Each specific query will get a different count that specifies how many queries will be generated. This can be inspected after the test. For example, for 10 seconds of single-threaded runtime, the queries from demo workload `get_node_by_id` got 64230 different queries, while `get_nodes` got 5061 because of different time complexity of queries.
- `--num-workers-for-benchmark` - The flag defines how many concurrent clients will open and query the database. With this flag, you can simulate different database users connecting to the database and executing queries. Each of the clients is independent and executes queries as fast as possible. They share a total pool of queries that were generated by the `--single-threaded-runtime-sec`. This means the total number of queries that need to be executed is shared between a specified number of workers.
- `--warm-up` - The warm-up flag can take a three different arguments, `cold`, `hot` and `vulcanic`. Cold is the default. There is no warm-up being executed, `hot` will execute some predefined queries before the benchmark, while `vulcanic` will run the whole workload first before taking measurements.

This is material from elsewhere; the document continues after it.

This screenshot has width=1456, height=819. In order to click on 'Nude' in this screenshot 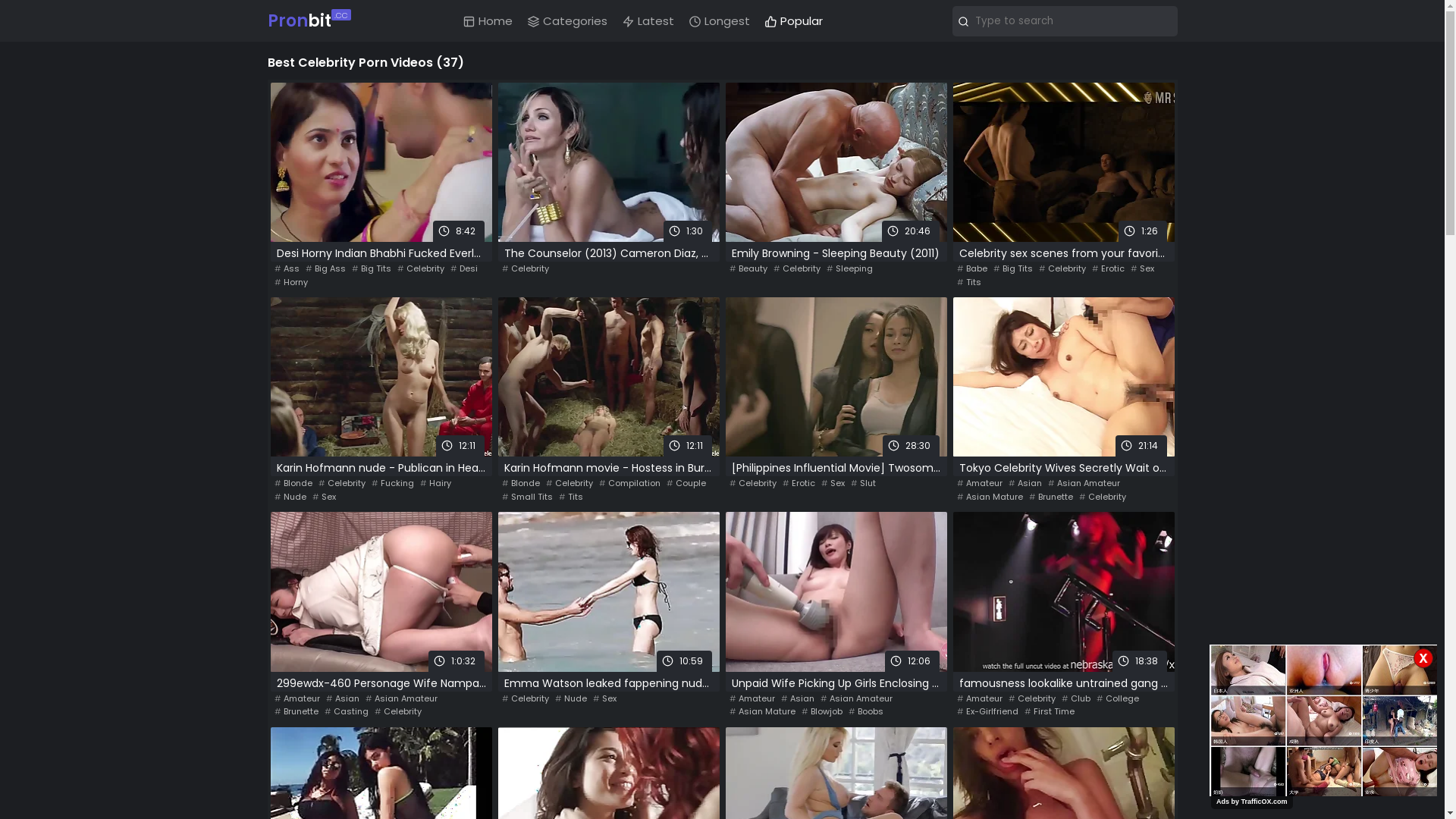, I will do `click(570, 698)`.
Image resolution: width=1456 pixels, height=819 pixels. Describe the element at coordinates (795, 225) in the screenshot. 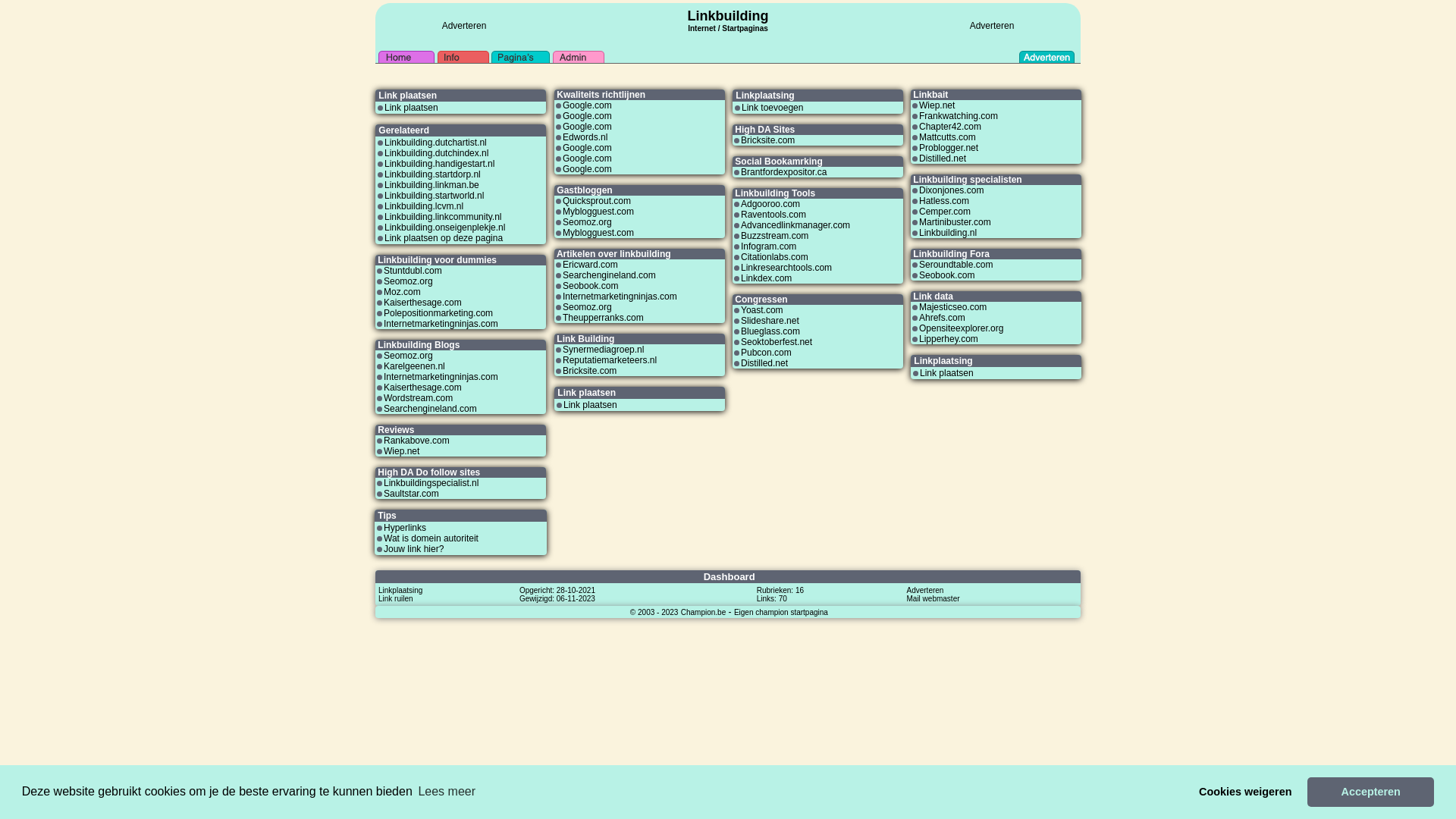

I see `'Advancedlinkmanager.com'` at that location.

Here is the implementation of [warm-up](https://github.com/memgraph/memgraph/blob/master/tests/mgbench/benchmark.py#L186)
## How to compare results
Once the benchmark has been run, the results are saved in a file specified by `--export-results` argument. You can use the results files and compare them against other vendor results via the `compare_results.py` script:
```python compare_results.py --compare path_to/run_1.json path_to/run_2.json --output run_1_vs_run_2.html --different-vendors```
The output is an HTML file with a visual representation of the performance differences between two compared vendors. The first passed summary JSON file is the reference point. Feel free to open an HTML file in any browser at hand.
## Customizing workload generator
### How to run the same workload on the different vendors
The base [Workload class](#1-inherit-the-workload-class) has benchmarking context information that contains all benchmark arguments used in this run. Some are mentioned above. The key argument here is the `--vendor-name`, which defines what database is being used in this benchmark.
During the creation of your workload, you can access the parent class property by using `self.benchmark_context.vendor_name`. For example, if you want to specify special index creation for each vendor, the `indexes_generator()` could look like this:
```python
def indexes_generator(self):
indexes = []
if "neo4j" in self.benchmark_context.vendor_name:
indexes.extend(
[
("CREATE INDEX FOR (n:NodeA) ON (n.id);", {}),
("CREATE INDEX FOR (n:NodeB) ON (n.id);", {}),
]
)
else:
indexes.extend(
[
("CREATE INDEX ON :NodeA(id);", {}),
("CREATE INDEX ON :NodeB(id);", {}),
]
)
return indexes
```
The same applies to the `dataset_generator()`. During the generation of the dataset, you can use special types of queries for different vendors.